How often have you found yourself sitting at your desk for long periods of time and finding aches and pains starting to set into your neck, back and shoulders? It is more common than you think amongst people who regularly work at a desk and is likely to become even more of a problem as more and more people work from home. It is well documented that home workers actually tend to put in more hours that those who travel to an office, are more productive with their time and take less sick days. These are all great positives both for the individual and for the companies that they work for. However, this can sometimes lead to those individuals spending more time sitting at their desk and taking less breaks.
In order to help combat the issues that can arise from sitting for long periods of time there is an optimum way for you to be sitting at your desk. Of course this very much depends on you having the right chair and looking at Next day delivery office desks from companies like Bestbuyofficechairs and getting your workspace set up right.
Once you have the right furniture and your workspace set up correctly you will want to make sure that you posture is correct and here is a quick guide to the optimum way to sit at your desk.

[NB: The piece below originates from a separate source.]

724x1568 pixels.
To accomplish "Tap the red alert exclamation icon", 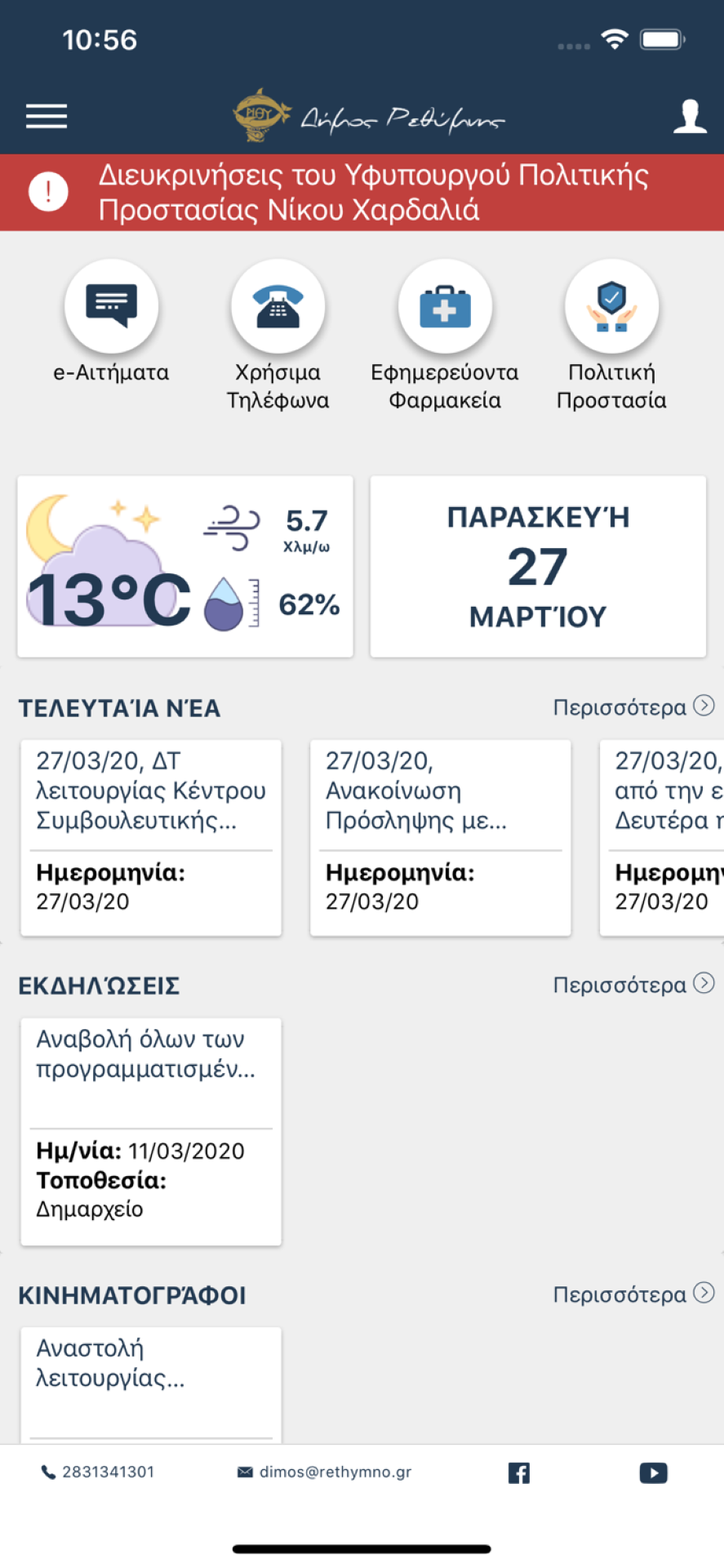I will [x=48, y=193].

- Make sure your pelvis is in a neutral position that allows your back to be supported by the natural curvature of the chair. If you find that you have a gap in your lower back area you should use a lumbar support to counteract this. You also need to avoid the temptation to slouch in your chair.
- Sitting with your shoulders and hips in alignment with one another also helps to prevent stress and strains occurring in these areas. This is where swivel office chairs come in handy as you can turn your entire upper body rather than shifting just from your waist or shoulders.
- Your knees should be at a 90 degree angle to the floor and they should be in alignment with your hips. This may require you to move your chair either up or down and you might also need to use a floor riser if you can not get your feet comfortably flat on the floor in this position.
- Your weight distribution across you hips and buttocks should be even on both sides and you should avoid leaning to one side and this can lead to strains and sprains and even problems with your discs further down the line.
- Your forearms should be placed on your desk in front of you and resting on the arms of your chair if appropriate and should be parallel with the floor.